Just like a corporate board, Pace’s trustees recently formed a presidential compensation committee that concluded that the university simply must receive a huge pay increase in order to stay competitive with executive compensation across academia. When asked exactly whether the members of Pace’s executive compensation experts had any experience in academia, Board member Anneilo Bianco cooly responded, “No, we’re all business people.”

Pace’s CEO, David Caputo, who “reluctantly” accepted a $100,000 raise has been pushing “merit” increases of less than 2.5% for the adjuncts. Since adjuncts don’t sit on committees, or even spend much time on campus outside of their lectures, their “merit” can only be determined by one thing: student evaluation forms. This makes perfect corporate sense if you view students and their parents as customers, degrees as product and teachers as temporary part-time workers. Just like McDonalds polls its customers, “On a scale of 1 to 10, how do you rate the friendliness of your server?,” Pace asks how clearly your professor explained material. Surely there’s no connection between a student’s anticipated grade and the rating they give their professor, and, certainly, such a salary policy won’t exacerbate the very real problem of grade inflation. Then again, maybe high grades are the sign of a successful business and happy customers?

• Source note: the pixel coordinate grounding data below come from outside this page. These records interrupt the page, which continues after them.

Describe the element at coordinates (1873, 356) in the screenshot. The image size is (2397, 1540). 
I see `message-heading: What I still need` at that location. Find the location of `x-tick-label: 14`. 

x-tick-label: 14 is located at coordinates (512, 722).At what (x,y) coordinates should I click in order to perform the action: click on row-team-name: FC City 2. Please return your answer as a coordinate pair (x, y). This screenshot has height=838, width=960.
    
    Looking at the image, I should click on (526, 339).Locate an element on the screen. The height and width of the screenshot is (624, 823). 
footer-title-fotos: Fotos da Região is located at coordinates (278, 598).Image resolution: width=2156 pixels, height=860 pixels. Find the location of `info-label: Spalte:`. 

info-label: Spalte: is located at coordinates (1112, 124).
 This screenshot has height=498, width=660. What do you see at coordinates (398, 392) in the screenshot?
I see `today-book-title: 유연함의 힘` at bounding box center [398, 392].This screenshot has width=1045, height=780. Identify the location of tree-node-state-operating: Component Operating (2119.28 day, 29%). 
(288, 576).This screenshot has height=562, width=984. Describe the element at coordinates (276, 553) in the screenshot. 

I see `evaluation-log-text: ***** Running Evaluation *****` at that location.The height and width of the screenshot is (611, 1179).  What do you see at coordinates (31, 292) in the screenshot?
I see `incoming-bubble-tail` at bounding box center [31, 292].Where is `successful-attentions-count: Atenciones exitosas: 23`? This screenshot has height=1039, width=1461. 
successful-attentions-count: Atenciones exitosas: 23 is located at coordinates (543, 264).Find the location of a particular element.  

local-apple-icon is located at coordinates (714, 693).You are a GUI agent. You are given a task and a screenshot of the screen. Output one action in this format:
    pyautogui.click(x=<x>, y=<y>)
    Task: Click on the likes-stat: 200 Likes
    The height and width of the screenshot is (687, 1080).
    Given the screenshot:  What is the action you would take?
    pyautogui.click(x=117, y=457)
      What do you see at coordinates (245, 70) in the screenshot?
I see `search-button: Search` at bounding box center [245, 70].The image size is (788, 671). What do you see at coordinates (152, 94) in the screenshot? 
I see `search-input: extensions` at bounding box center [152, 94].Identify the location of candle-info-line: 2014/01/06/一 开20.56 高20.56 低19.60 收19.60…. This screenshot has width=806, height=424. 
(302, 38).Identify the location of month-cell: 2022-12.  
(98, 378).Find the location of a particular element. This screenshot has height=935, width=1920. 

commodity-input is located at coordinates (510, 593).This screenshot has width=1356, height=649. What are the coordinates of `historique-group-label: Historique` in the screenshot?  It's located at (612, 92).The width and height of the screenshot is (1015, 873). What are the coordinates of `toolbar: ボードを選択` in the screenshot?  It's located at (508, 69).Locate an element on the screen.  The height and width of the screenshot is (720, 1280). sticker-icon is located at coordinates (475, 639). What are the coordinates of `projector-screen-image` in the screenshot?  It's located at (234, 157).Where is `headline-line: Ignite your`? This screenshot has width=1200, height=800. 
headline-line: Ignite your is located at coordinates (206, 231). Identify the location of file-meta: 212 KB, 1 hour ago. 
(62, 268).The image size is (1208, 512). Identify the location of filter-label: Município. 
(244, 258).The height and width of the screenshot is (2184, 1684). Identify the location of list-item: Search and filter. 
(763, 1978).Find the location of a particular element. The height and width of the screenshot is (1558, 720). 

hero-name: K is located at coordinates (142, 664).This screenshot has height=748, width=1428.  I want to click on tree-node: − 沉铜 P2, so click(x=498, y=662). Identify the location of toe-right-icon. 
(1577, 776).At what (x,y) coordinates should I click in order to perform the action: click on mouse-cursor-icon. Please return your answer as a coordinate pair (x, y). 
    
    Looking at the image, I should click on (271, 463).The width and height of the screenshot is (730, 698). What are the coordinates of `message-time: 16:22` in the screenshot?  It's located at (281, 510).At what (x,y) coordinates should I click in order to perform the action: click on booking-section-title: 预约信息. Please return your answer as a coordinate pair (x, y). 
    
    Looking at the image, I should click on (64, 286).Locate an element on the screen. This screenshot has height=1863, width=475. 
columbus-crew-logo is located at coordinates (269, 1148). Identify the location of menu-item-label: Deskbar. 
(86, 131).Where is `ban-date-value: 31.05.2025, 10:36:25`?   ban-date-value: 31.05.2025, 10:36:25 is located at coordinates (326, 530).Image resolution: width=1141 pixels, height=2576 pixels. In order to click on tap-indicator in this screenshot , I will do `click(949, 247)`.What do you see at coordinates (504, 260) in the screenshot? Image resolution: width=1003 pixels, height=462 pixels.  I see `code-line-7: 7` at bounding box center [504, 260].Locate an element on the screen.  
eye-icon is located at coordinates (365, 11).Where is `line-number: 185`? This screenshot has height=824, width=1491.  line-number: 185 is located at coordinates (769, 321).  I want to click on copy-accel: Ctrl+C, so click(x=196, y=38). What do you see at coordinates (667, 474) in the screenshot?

That’s why the Union of Adjunct Faculty at Pace, the AFT, NYSUT and our friends in the labor movement will counter Pace’s self-congratulatory centennial celebrations this Friday, October 6th at 2:00 pm to demand that the university finally negotiate in good faith with its employees. What’s at stake is not merely what kind of education Pace will provide in its next hundred years, but the quality of higher education in general.